I conducted an experiment yesterday to see if people could differentiate between a real cat and a Midjourney AI-generated cat. I posted the image comparison on LinkedIn and Facebook, asking for responses over 12 hours. The results from 49 respondents were fascinating.
55% of people correctly identified the AI cat (“A”), saying:
– There were too many whiskers
– The whiskers were too perfect
– the image was too dreamy
– “I’ve got a cat and it doesn’t look like that.”
37% of people thought the real cat (“B”) was fake, with some saying that something looked “off” about it. You’re right, I chose a Pinterest photo of a weird-looking cat to throw you off.
8% thought I was calling their bluff and said both cats had to be AI-generated. Nah, I’m not planning to lose my credibility here.

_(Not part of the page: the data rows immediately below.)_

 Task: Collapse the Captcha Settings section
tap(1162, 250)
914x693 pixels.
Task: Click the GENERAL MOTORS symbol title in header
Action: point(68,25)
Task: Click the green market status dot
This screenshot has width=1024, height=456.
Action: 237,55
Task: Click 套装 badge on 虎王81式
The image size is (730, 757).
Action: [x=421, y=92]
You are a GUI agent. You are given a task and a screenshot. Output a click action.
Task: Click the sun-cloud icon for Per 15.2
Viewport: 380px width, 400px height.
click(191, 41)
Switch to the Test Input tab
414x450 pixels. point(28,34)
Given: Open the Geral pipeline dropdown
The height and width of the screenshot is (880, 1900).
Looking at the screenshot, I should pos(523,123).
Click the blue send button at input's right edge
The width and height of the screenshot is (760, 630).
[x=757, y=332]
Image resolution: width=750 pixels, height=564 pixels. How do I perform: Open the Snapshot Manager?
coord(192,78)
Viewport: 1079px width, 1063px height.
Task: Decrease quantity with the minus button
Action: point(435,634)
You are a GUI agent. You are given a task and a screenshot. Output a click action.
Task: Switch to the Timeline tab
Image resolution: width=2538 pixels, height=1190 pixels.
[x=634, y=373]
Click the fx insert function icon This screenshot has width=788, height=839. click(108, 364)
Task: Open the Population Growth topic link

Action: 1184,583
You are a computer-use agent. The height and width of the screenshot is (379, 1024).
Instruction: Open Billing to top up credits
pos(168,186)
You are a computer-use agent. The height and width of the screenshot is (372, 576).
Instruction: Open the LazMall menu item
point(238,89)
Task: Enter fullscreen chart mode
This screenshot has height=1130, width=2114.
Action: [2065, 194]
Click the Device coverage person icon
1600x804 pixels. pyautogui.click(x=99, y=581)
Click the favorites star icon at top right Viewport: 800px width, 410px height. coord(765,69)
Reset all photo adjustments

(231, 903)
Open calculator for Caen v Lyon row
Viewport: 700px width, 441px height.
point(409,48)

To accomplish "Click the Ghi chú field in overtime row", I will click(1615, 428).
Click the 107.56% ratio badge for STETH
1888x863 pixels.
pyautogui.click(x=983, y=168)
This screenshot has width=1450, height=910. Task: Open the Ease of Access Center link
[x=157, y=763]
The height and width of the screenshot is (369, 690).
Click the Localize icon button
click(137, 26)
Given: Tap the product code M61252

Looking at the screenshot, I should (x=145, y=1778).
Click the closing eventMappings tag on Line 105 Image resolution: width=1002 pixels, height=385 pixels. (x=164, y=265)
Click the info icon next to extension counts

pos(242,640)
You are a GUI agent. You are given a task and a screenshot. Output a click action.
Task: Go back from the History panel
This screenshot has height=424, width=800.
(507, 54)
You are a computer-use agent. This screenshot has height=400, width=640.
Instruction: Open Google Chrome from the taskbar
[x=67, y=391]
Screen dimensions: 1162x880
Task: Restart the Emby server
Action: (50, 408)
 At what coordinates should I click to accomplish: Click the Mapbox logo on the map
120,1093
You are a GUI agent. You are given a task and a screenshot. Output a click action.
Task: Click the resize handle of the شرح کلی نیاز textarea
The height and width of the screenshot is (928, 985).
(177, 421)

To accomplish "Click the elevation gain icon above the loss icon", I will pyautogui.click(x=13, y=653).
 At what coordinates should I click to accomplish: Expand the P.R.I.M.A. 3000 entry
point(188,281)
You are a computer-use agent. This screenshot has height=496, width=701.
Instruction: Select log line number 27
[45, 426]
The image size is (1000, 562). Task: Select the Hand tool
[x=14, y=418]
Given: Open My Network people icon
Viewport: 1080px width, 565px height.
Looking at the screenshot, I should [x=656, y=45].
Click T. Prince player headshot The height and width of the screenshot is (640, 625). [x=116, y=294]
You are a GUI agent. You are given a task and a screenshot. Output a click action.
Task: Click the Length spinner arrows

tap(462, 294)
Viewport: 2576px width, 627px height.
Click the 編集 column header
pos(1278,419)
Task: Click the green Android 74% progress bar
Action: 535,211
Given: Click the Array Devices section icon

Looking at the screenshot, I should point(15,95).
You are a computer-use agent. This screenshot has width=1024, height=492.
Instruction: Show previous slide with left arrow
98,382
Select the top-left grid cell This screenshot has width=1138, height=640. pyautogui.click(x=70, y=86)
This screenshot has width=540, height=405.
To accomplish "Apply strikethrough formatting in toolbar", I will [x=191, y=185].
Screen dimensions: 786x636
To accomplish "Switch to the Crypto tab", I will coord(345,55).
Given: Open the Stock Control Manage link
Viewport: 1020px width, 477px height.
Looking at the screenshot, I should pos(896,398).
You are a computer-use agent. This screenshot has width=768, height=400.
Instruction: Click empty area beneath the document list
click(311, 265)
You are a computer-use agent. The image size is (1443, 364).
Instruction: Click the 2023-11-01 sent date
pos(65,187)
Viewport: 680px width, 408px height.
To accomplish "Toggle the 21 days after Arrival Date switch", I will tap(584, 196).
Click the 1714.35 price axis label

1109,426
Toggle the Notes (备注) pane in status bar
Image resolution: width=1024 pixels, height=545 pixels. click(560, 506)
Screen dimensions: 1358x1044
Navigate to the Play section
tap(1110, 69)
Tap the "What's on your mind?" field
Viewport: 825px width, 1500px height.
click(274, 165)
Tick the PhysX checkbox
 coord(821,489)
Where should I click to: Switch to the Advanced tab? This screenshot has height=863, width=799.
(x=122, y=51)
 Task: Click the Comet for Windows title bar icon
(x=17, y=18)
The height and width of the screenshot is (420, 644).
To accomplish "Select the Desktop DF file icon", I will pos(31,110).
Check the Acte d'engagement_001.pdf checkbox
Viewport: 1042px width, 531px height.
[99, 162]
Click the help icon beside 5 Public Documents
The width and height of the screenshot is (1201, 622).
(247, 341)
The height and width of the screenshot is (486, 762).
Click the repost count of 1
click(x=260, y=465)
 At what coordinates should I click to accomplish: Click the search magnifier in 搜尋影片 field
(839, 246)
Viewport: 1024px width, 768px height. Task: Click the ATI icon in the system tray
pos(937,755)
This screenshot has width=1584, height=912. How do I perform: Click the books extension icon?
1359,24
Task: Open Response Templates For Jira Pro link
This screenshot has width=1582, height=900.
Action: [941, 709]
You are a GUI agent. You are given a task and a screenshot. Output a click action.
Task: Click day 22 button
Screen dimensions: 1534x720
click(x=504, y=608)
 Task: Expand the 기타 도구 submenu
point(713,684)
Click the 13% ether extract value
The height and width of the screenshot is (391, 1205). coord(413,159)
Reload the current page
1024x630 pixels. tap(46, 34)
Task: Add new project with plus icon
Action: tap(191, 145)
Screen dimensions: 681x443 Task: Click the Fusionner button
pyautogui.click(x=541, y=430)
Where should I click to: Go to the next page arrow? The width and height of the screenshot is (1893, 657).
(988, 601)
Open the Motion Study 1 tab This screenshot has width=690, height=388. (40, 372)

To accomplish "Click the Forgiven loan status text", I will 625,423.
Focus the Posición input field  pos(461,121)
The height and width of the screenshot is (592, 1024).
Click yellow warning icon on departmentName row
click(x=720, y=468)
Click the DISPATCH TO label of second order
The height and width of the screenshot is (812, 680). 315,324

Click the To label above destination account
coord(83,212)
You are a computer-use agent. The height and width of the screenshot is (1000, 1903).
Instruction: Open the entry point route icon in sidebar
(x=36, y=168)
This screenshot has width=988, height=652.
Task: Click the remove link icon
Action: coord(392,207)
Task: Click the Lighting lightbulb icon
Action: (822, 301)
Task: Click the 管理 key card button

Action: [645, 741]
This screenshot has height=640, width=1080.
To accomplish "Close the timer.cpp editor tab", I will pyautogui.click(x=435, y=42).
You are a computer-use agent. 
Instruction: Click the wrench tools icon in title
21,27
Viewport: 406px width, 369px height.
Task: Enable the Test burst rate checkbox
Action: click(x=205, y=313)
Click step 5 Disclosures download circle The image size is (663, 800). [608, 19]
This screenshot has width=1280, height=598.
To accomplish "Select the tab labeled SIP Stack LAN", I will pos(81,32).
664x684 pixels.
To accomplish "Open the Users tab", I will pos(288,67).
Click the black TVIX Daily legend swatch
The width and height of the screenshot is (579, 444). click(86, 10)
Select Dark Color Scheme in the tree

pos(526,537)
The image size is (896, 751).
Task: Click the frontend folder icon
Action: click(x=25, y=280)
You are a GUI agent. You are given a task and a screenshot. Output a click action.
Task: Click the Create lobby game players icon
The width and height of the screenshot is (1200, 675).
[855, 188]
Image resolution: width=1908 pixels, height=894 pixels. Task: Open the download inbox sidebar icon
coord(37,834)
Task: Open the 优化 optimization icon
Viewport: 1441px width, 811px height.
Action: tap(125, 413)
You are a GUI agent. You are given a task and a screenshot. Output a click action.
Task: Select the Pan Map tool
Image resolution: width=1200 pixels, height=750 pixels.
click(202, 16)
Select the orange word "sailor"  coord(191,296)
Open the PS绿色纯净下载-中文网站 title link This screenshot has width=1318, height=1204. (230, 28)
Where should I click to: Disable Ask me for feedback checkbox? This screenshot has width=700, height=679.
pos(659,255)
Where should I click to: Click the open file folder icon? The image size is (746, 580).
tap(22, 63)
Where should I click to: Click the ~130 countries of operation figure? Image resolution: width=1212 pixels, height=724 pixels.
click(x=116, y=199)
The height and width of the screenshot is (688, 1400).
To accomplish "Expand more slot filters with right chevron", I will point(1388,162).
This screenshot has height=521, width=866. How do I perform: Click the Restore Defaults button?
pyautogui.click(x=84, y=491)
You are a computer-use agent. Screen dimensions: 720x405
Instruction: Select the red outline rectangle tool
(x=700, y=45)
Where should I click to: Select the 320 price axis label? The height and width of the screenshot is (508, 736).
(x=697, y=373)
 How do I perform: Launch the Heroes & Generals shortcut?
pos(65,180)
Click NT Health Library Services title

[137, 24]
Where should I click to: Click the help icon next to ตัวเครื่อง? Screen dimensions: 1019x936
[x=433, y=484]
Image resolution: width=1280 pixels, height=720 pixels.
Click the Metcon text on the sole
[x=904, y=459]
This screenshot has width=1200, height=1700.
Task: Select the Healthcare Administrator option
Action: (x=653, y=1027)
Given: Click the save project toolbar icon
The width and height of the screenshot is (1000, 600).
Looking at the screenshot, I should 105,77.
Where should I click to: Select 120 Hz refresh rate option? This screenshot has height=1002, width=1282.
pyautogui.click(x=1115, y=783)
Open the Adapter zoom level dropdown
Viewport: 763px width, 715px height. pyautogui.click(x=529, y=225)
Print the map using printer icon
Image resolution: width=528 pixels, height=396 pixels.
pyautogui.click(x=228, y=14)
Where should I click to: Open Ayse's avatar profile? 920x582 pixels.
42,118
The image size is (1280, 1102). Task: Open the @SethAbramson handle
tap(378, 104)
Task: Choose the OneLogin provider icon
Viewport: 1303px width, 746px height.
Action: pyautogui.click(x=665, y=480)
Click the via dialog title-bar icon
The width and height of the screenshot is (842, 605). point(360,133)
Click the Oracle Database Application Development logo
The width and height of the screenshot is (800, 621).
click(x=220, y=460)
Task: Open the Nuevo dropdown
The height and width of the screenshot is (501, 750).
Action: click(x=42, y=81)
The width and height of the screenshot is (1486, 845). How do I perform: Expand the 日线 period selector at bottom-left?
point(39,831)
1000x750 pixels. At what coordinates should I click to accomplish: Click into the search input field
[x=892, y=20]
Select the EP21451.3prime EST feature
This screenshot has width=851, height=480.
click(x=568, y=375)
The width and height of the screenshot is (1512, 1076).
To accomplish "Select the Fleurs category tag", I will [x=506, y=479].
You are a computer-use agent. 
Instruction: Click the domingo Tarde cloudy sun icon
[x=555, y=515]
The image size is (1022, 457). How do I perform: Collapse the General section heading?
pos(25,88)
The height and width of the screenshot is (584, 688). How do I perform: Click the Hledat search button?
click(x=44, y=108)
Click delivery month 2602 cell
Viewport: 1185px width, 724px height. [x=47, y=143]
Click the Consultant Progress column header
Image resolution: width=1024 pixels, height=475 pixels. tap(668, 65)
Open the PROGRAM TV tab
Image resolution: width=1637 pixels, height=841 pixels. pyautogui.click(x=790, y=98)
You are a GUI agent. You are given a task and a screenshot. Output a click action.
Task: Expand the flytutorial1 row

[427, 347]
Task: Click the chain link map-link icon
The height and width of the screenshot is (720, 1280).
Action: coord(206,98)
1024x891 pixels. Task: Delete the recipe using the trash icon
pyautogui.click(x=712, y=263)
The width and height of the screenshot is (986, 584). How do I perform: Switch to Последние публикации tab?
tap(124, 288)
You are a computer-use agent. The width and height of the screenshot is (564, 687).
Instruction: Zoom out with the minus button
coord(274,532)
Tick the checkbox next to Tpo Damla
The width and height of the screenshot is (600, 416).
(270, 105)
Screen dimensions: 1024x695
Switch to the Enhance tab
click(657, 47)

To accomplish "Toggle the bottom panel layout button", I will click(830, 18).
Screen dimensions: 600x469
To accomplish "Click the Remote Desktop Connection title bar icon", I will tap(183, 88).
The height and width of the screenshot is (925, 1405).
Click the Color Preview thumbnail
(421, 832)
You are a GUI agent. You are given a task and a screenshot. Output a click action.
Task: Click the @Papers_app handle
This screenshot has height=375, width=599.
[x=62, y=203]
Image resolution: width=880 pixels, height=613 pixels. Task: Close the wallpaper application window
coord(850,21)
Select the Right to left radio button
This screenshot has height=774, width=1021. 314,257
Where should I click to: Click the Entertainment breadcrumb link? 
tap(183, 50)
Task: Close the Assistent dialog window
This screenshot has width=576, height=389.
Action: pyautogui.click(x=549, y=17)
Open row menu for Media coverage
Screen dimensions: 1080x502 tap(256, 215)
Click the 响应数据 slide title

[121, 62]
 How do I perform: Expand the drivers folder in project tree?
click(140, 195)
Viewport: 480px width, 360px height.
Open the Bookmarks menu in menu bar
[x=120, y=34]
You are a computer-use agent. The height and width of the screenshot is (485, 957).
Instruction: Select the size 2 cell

I devised this experiment (and a smaller one the previous day) after watching an online video that wanted to teach people how to identify AI images. The intention of the video was good, but the AI-generated photo it used was so obviously fake with poorly rendered body parts and blurry details.
I wondered, “What if I could render something with minimal visual mistakes? Could people detect it?” So, I set to work with Midjourney.
With the two cats, I managed to confound nearly half the respondents, but I thought I could have done better. And now I will be able to, thanks to the user feedback on Cat “A” that taught me which nuances I need to be aware of!
The user feedback also affirms my own teaching from my Gen AI workshops: We need to be subject matter experts to use Gen AI well, and to defend ourselves against malicious threats (eg. deepfakes, not cats). In other words, if you are an expert on cats, it’s not that easy to trick you…for now.
Thanks for all the responses, folks, I am now designing a more challenging quiz and making it more difficult for you to detect the next AI image.